VR has also been shown to be an effective pain management tool in instances where morphine isn't enough. Medich told me about experimental trials being done at the University of Washington, in which burn victims are shown a VR visualization of a "snow world" -- an all-out winter wonderland with snowmen and penguins and ice. It tricks their brain into thinking the burning sensation they feel is actually just extreme cold -- and yeah, that's not all that great either, but it's shown to provide three times as much relief as morphine.
You'll go to VR cafes or theaters in the short term...
You may be wondering, are people going to be VR-ing like maniacs in public? Probably not right away. As Medich notes, being fully immersed in a VR headset (or surrounded by people who are) is a little disconcerting: "As a woman, I don’t think I will feel safe being in a public place completely in an isolation chamber, which is basically what you have to do with VR. I have a hard time imagining that I’m going to feel comfortable walking into Starbucks and putting on my VR gear." Instead, VR-specific venues will likely crop up. "I can imagine a movie theater type of situation, where you go some place to do this type of activity and it’s expected that everybody there is ‘plugged in.’"

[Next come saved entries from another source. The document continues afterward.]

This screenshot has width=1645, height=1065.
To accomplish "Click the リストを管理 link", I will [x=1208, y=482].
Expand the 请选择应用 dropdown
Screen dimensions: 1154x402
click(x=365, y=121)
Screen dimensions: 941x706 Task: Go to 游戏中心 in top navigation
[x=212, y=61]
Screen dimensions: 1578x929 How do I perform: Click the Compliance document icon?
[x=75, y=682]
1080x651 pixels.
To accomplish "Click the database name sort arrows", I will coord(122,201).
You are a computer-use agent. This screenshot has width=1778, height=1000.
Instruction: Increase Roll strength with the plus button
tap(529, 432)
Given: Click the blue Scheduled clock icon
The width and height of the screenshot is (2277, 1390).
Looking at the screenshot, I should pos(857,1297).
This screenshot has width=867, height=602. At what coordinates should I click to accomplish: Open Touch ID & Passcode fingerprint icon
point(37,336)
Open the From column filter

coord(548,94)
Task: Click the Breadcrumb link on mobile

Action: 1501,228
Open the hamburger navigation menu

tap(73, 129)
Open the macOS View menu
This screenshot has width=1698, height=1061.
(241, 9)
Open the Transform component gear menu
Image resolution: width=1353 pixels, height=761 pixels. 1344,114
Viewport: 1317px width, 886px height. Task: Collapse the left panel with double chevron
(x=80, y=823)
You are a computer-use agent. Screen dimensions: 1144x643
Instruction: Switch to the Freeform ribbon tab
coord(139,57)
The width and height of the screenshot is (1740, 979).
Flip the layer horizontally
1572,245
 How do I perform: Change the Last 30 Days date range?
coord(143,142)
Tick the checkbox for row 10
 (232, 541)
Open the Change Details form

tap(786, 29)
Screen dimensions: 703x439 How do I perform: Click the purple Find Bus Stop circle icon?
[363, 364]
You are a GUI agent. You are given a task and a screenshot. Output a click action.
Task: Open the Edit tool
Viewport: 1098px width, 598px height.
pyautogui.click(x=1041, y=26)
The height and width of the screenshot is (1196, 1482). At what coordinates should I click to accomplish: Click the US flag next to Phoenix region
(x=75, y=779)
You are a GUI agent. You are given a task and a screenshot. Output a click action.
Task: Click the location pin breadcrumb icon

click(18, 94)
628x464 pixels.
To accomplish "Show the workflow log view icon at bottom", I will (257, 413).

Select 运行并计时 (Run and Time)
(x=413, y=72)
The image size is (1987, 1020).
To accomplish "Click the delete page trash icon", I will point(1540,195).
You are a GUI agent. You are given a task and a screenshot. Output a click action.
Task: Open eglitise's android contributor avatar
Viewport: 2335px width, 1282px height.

But the tech is only going to get smaller, faster, and more sophisticated
As VR becomes more ubiquitous and acceptable in public spaces, we're going to need to lay down some ground rules and etiquette to avoid the whole "Glasshole" problem that shamed Google Glass users. Thankfully, headsets are already getting smaller; Medich thinks that in five to 10 years, the intersection between virtual and augmented reality will allow for personal wearables that are much less obtrusive (and less obnoxious), while "room projections" will take on a lot of the heavy lifting. Eventually, wearable VR devices might be small enough to sit on our eyeballs: "I would imagine in 10 years we’re going to be talking about contact lenses." If recent news is any indication, she's probably right.